> DATASET CONTENT:
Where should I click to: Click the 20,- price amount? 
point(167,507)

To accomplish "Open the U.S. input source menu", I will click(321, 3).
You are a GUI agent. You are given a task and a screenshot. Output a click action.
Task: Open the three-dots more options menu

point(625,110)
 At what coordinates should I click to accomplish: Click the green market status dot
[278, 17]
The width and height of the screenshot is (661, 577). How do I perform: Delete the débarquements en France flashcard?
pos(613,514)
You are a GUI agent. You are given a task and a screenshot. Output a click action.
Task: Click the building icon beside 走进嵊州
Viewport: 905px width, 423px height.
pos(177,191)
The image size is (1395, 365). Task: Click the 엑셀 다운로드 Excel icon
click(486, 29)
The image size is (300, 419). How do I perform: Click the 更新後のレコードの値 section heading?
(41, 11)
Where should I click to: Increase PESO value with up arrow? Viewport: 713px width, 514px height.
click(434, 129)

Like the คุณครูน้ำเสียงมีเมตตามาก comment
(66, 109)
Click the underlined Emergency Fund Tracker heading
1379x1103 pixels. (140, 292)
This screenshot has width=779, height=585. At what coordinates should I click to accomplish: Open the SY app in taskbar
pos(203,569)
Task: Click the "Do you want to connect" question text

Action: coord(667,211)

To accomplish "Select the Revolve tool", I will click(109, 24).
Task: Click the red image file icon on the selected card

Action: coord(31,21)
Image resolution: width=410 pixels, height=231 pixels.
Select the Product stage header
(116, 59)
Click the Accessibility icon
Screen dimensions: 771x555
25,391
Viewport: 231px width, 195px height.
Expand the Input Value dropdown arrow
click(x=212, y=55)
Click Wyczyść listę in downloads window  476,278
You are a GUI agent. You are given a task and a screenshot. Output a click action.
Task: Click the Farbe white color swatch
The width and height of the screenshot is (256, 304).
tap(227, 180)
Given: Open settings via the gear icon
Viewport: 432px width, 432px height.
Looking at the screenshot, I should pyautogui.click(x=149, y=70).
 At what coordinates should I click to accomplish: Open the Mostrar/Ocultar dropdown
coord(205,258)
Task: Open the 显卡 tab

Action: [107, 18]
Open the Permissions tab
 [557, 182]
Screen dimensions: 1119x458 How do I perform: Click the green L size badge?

> WORK TO COMPLETE:
Return nothing but the lines from the top of the records above through the line that has "Given: Open settings via the gear icon". Keep each one exact.

> EXERCISE ANSWER:
Where should I click to: Click the 20,- price amount? 
point(167,507)

To accomplish "Open the U.S. input source menu", I will click(321, 3).
You are a GUI agent. You are given a task and a screenshot. Output a click action.
Task: Open the three-dots more options menu

point(625,110)
 At what coordinates should I click to accomplish: Click the green market status dot
[278, 17]
The width and height of the screenshot is (661, 577). How do I perform: Delete the débarquements en France flashcard?
pos(613,514)
You are a GUI agent. You are given a task and a screenshot. Output a click action.
Task: Click the building icon beside 走进嵊州
Viewport: 905px width, 423px height.
pos(177,191)
The image size is (1395, 365). Task: Click the 엑셀 다운로드 Excel icon
click(486, 29)
The image size is (300, 419). How do I perform: Click the 更新後のレコードの値 section heading?
(41, 11)
Where should I click to: Increase PESO value with up arrow? Viewport: 713px width, 514px height.
click(434, 129)

Like the คุณครูน้ำเสียงมีเมตตามาก comment
(66, 109)
Click the underlined Emergency Fund Tracker heading
1379x1103 pixels. (140, 292)
This screenshot has width=779, height=585. At what coordinates should I click to accomplish: Open the SY app in taskbar
pos(203,569)
Task: Click the "Do you want to connect" question text

Action: coord(667,211)

To accomplish "Select the Revolve tool", I will click(109, 24).
Task: Click the red image file icon on the selected card

Action: coord(31,21)
Image resolution: width=410 pixels, height=231 pixels.
Select the Product stage header
(116, 59)
Click the Accessibility icon
Screen dimensions: 771x555
25,391
Viewport: 231px width, 195px height.
Expand the Input Value dropdown arrow
click(x=212, y=55)
Click Wyczyść listę in downloads window  476,278
You are a GUI agent. You are given a task and a screenshot. Output a click action.
Task: Click the Farbe white color swatch
The width and height of the screenshot is (256, 304).
tap(227, 180)
Given: Open settings via the gear icon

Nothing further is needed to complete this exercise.